To prove a will in solemn form, an application needs to be brought under Rule 75.06 of the Ontario Rules of Civil Procedure. Such an application can be brought by an estate trustee or anyone who appears to have a financial interest in the estate and is seeking to have the court validate the will. Note that a discussion on the evidentiary threshold for an interested person to bring such an application is out of the scope of this blog. 

When "Proof in Solemn Form" may be Needed: A Holograph Will

In some circumstances, the court may require that a will be proven in solemn form before a Certificate of Appointment can be issued where there are questions concerning its validity, as in the case of Rezaee (Re), 2020 ONSC 7584.

In this case, the deceased, Mr. Rezaee, was an Iranian national who immigrated to Canada at age 21. He had no family in Canada. A few months before his death in August 2018, Mr. Rezaee attended a dinner hosted by his close friend, Mr. Naftchi. During the gathering, Mr. Rezaee wrote and signed a holograph will in Farsi on a piece of paper in the presence of the other guests.

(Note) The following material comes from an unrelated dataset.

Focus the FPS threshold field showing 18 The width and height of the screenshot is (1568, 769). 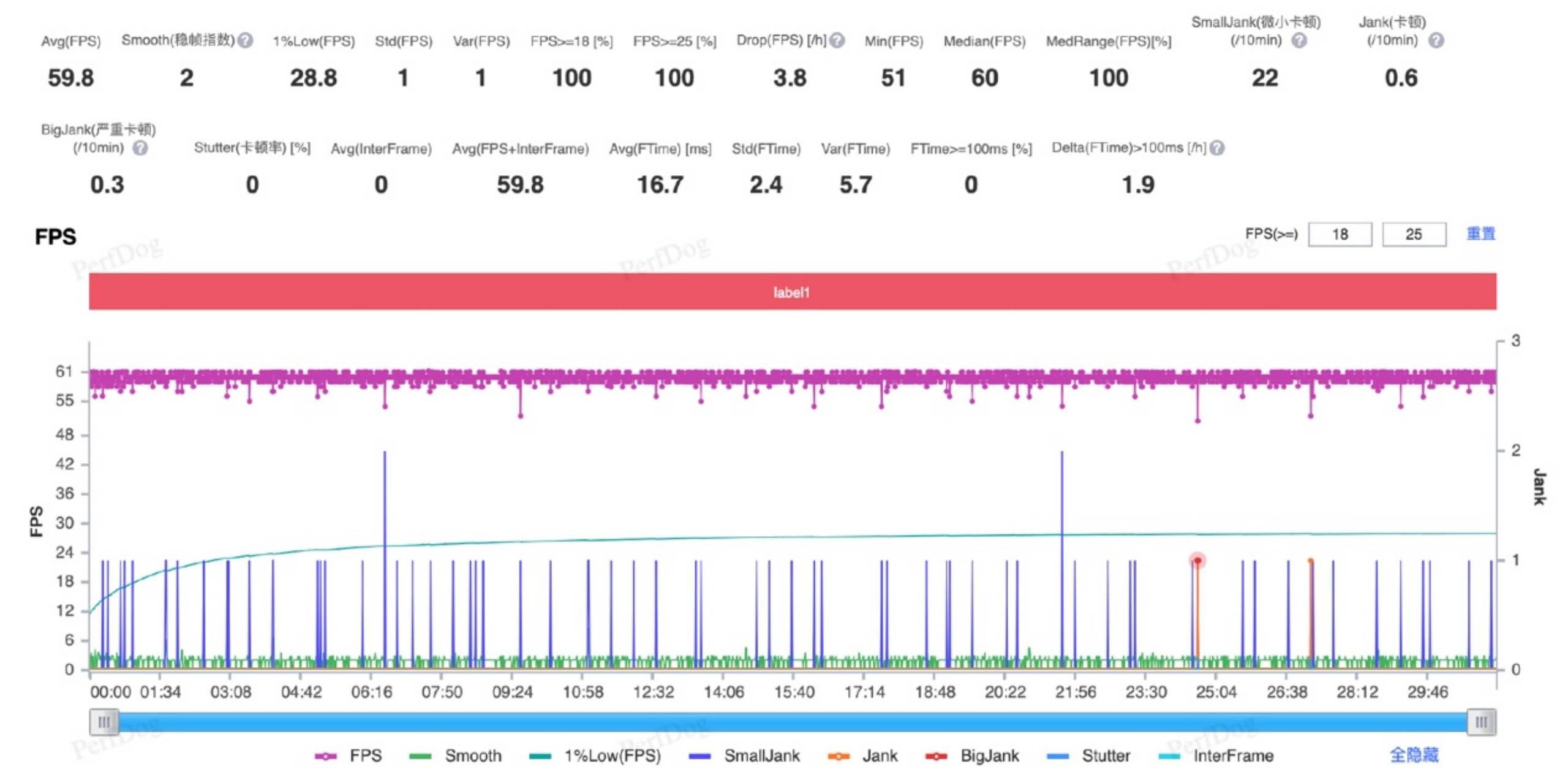click(1340, 234)
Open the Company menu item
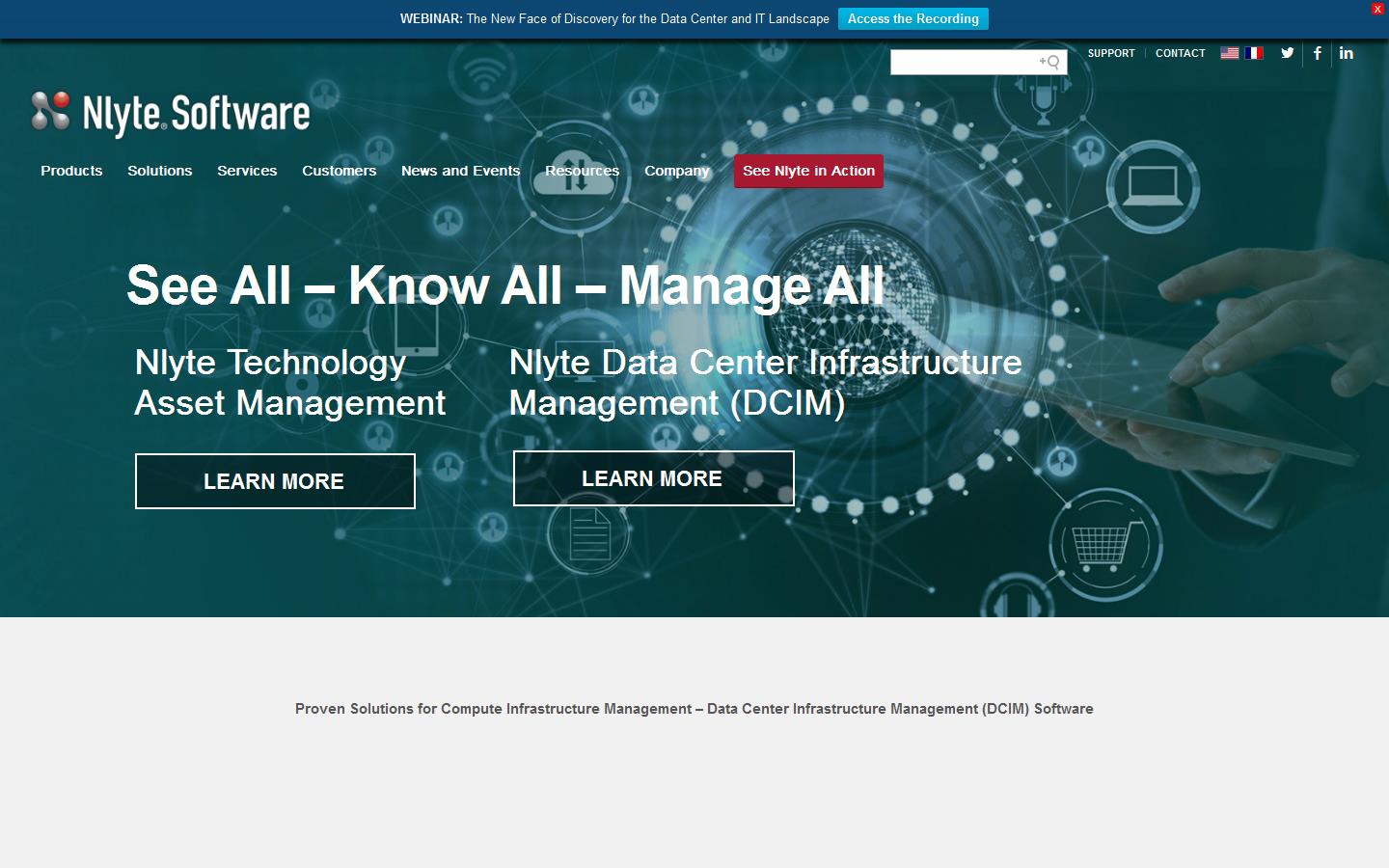 [676, 171]
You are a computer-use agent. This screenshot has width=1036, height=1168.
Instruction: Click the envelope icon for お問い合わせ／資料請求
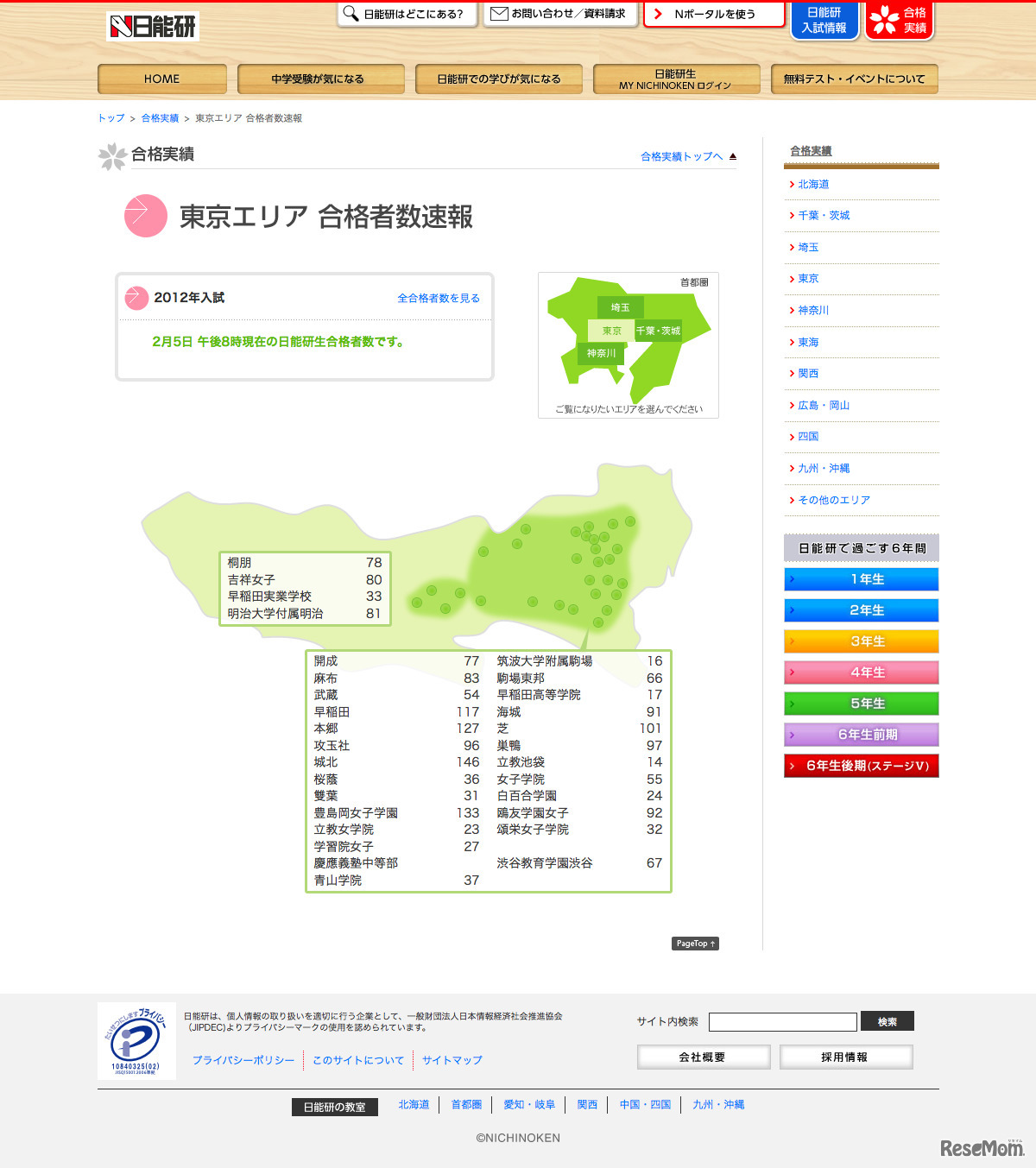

Later that year, Mr. Naftchi located the holograph will, which when translated into English left all of Mr. Rezaee's "wealth and property" to Mr. Naftchi. Mr. Naftchi subsequently applied for a Certificate of Appointment of Estate Trustee with a Will.

Rather than granting the application administratively, the court directed that the holograph will be proven "in solemn form in open court." The court also required independent witnesses as to Mr. Rezaee's handwriting and signature, service of the application on the Public Guardian and Trustee, and notice of the application to Mr. Rezaee's next of kin and service on them (as part of this requirement, Mr. Naftchi was required to publish in a local newspaper and national newspaper, in Canada and Iran, that the application was before the court for adjudication and that the next of kin may have rights).

After considering the evidence, the court ultimately concluded that the holograph will had been proven in solemn form and was a valid will. 

When "Proof in Solemn Form" is Needed: Lost or Destroyed Will

A proof in solemn form application is necessary where the original will cannot be located or has been destroyed, as in the case of Gaynes v. Gaynes, 2025 ONSC 5638.

In this case, the deceased, Marlene, executed a will on June 23, 2010, with the assistance of a lawyer who retained the original will for safekeeping. Following Marlene’s death in 2022, the lawyer forwarded the original will to Marlene's husband who died later in that same year. When Marlene’s son attempted to locate the original of Marlene’s will, he was unable to do so and could only find a photocopy. He therefore commenced an application to prove the validity and contents of the lost will.

A central issue was whether Marlene’s son had rebutted the presumption that Marlene destroyed her will with the intention of revoking it. The evidence demonstrated that Marlene did not have an opportunity to destroy the will as she never had possession of the original will after she signed it. The original will had remained with her lawyer and was released only after her death. There was also no evidence that Marlene had executed a subsequent will.

The court was satisfied that Marlene did not revoke the will, and that the will executed on June 23, 2010 was a valid will.

Takeway

Proof in solemn form applications are often time-consuming and expensive and can be procedurally complex. Unlike a standard probate application, they may require extensive evidence, witness testimony, and court attendances before a Certificate of Appointment can be issued.

While not every proof in solemn form application can be prevented, thoughtful estate planning with professional advice and proper safe-keeping of the original will and recording of its release and ensuring there are copies made can go a long way toward minimizing the likelihood that a will's validity will need to be formally established before the court, or should it need to be that a copy of it can be produced and submitted to court.

The content of this article is intended to provide a general guide to the subject matter. Specialist advice should be sought about your specific circumstances.